Immigrazione: Casini, non fare come i farisei

2009-12-19T12:00:00

(ANSA) – ROMA, 19 DIC – ‘Non si puo’ dire che noi siamo stati scippati della nostra battaglia sull’identita’ cristiana, che nulla ha a che fare con l’uso politico del crocifisso di chi dice: ‘Oggi lo difendo e domani lo spacco in testa ad un extracomunitario’, e non ricorda che Gesu’ Cristo era un extra comunitario’. Lo afferma Pier Ferdinando Casini, leader dell’Udc, nel corso del suo intervento all’Assemblea Nazionale delle Regioni a Roma, facendo un chiaro riferimento alla politica sull’immigrazione proposta dalla Lega, ma senza mai citare direttamente il partito di Umberto Bossi.

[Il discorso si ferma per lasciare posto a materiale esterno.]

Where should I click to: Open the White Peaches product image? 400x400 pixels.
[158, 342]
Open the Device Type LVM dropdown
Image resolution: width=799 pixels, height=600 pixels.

‘Noi difendiamo l’identita’ cristiana come elemento di patrimonio comune civile di tutti gli italiani, di chi ha il dono della fede e di chi non ce l’ha – aggiunge – Questa non e’ la terra di nessuno dove chi viene e’ padrone, ma chi viene nel nostro Paese, magari sui barconi della speranza, deve coltivare insieme a noi il senso di appartenenza. Questa e’ la modalita’ di approccio al tema della cittadinanza, l’idea che questo e’ un grande Paese che da’ il senso di un destino comune’.

‘Non possiamo – conclude – chiedere agli extracomunitatri di lavorare nelle nostre fabbriche di giorno e chiuderli nel ghetto degli invisibili il sabato e la domenica o la notte. Fare cosi’ ricorda i farisei denunciati da Gesu’ ‘.